Cognizant has seen its Tamil Nadu workforce shrink by approximately 10,000 employees, with the company now directing new hiring toward emerging cities such as Kochi, Indore, and Jaipur, according to a report by the Economic Times HR. The shift signals a deliberate rebalancing away from the state where the company was originally founded.
The US-headquartered IT giant was established in Chennai in 1994 and has long maintained a significant footprint in Tamil Nadu. The headcount reduction, attributed to cost pressures and operational restructuring, is part of Cognizant’s broader NextGen programme. The initiative was launched in 2023 to simplify its operating model and optimise real estate and workforce costs.
As of December 2024, Cognizant employed 336,800 people globally, with over 241,500 based in India. The company has simultaneously been trimming its physical presence in Chennai: Cognizant reduced its office space in India by over 2 million square feet in 2024, representing a 10% decline in its global real estate footprint, and is transitioning from large metropolitan hubs to smaller tier-2 cities such as Bhubaneswar, Indore, and Ahmedabad’s Gift City.
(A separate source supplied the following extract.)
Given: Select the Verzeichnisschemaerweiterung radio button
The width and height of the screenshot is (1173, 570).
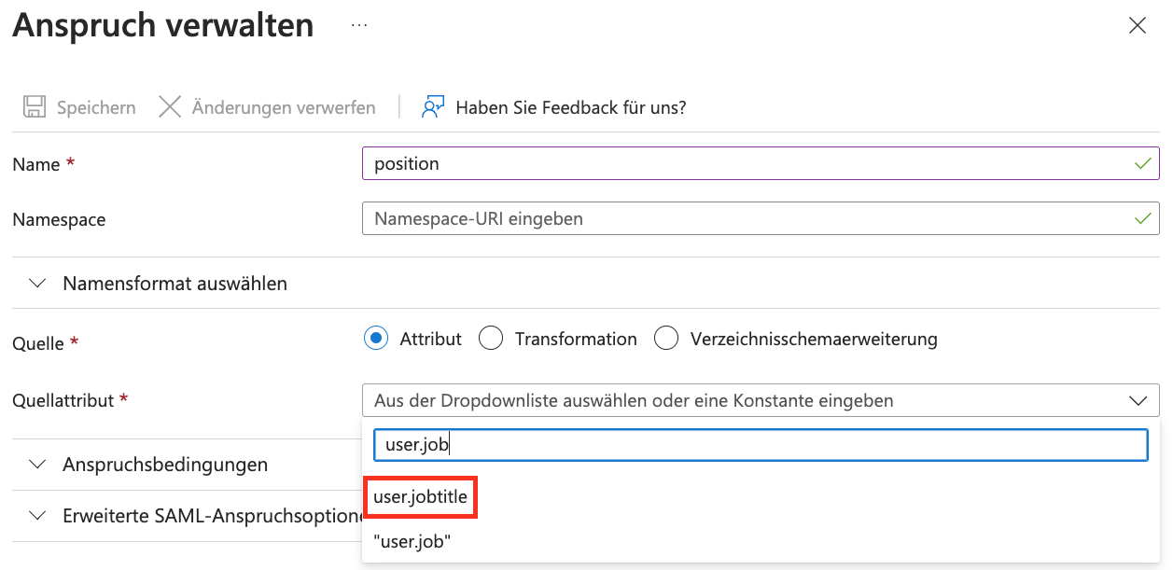Looking at the screenshot, I should [x=666, y=339].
CFO Jatin Dalal has acknowledged the directional change, stating the company is “exiting a few facilities that are no longer being used or those the company does not plan to use” while investing in newer locations to support future growth. The downsizing aligns with Cognizant’s goal to save $100 million annually through real estate optimisation.
The hiring pivot to emerging cities is not incidental. Cognizant’s headcount grew approximately 2% sequentially in Q2 2025, led by the hiring of recent college graduates, with the company leveraging emerging technology hubs to address attrition and future demand. Fresh recruitment drives have listed cities including Kochi, Indore, Bhubaneswar, and Coimbatore as preferred locations, alongside the established metros.
Despite the geographic shift, the company has reaffirmed its long-term commitment to Chennai through infrastructure investment. Cognizant announced plans to set up a 14-acre Cognizant Immersive Learning Centre at its Siruseri campus in Chennai, which is designed to train 100,000 individuals annually, featuring 14,000 seats, smart classrooms, incubator hubs, and residential facilities. It is expected to be completed in three years.
On the financial side, the company has returned to growth mode. Cognizant reported $5.2 billion in Q2 2025 revenue, up 7.2% year-on-year, driven by AI-led initiatives and strong performance in Financial Services and Health Sciences, with bookings surging 18% year-on-year.
The developments at Cognizant reflect a wider industry pattern. Across India’s top IT services firms, workforce consolidation in metro hubs and expansion into tier-2 cities have accelerated as companies pursue cost efficiency, tap into fresher talent pools, and adapt to hybrid work models. For Tamil Nadu, once the undisputed heartland of Indian IT, the recalibration points to a more distributed future for the sector’s geography.